I uploaded parquet files to a blobstorage and created a data asset via the Azure ML GUI. The steps are precise and clear and the outcome is as desired. For future usage I would like to use the CLI to create the data asset and new versions of it.
The base command would be az ml create data -f <file-name>.yml.

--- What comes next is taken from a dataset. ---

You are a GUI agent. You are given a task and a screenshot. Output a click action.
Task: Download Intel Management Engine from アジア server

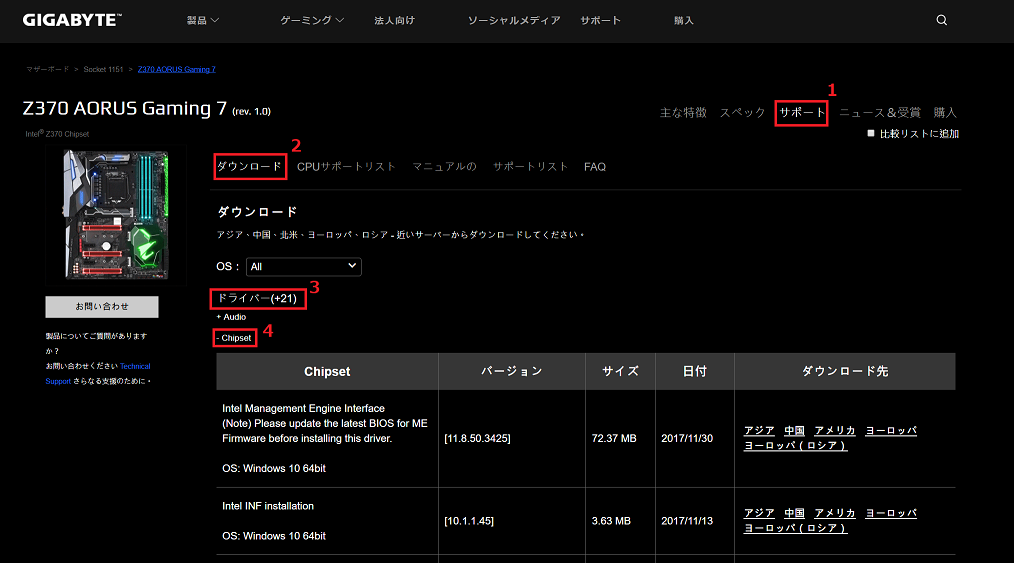tap(759, 430)
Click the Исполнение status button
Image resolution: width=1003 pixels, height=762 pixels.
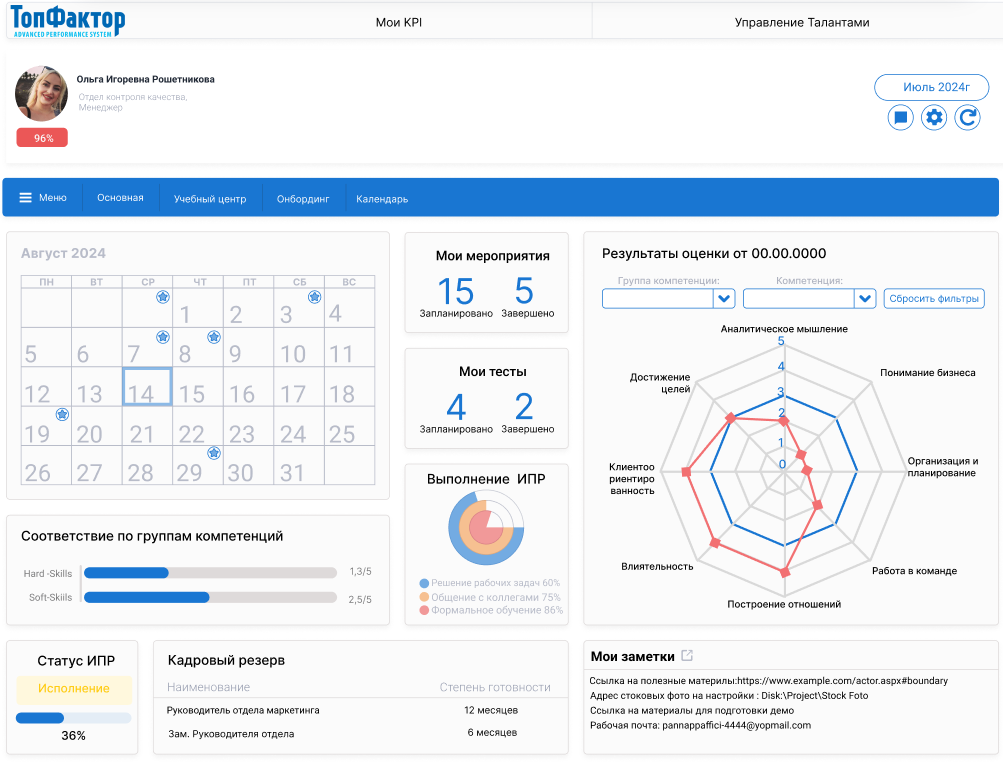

The docs provide a minimal example of a MLTable file which should reside next to the parquet files.
# directory in blobstorage
├── data
│ ├── MLTable
│ ├── file_1.parquet
.
.
.
│ ├── file_n.parquet
I am still not sure how to properly specify those files in order to create a tabular dataset with column conversion.

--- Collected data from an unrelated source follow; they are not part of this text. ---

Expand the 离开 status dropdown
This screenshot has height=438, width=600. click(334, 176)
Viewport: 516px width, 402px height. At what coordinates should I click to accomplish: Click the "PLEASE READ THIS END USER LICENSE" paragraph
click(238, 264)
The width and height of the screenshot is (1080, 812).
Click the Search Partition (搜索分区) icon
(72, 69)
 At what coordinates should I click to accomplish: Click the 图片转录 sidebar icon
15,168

Do I need to specify the full path or the pattern in the yml file?
$schema: https://azuremlschemas.azureedge.net/latest/data.schema.json
type: mltable
name: Test data
description: Basic example for parquet files
path: azureml://datastores/workspaceblobstore/paths/*/*.parquet # pattern or path to dir?
I have more confusion about the MLTable file:
type: mltable
paths:
- pattern: ./*.parquet
transformations:
- read_parquet:
# what comes here?
E.g. I have a column with dates with format %Y-%m%d %H:%M:%S which should be converted to a timestamp. (I can provide this information at least in the GUI!)
Any help on this topic or hidden links to documentation would be great.
A working MLTable file to convert string columns from parquet files looks like this:
---
type: mltable
paths:
- pattern: ./*.parquet
transformations:
- read_parquet:
include_path_column: false
- convert_column_types:
- columns: column_a
column_type:
datetime:
formats:
- "%Y-%m-%d %H:%M:%S"
- convert_column_types:
- columns: column_b
column_type:
datetime:
formats:
- "%Y-%m-%d %H:%M:%S"
(By the way, at the moment of writing this specifying multiple columns as array did not work, e.g. columns: [column_a, column_b])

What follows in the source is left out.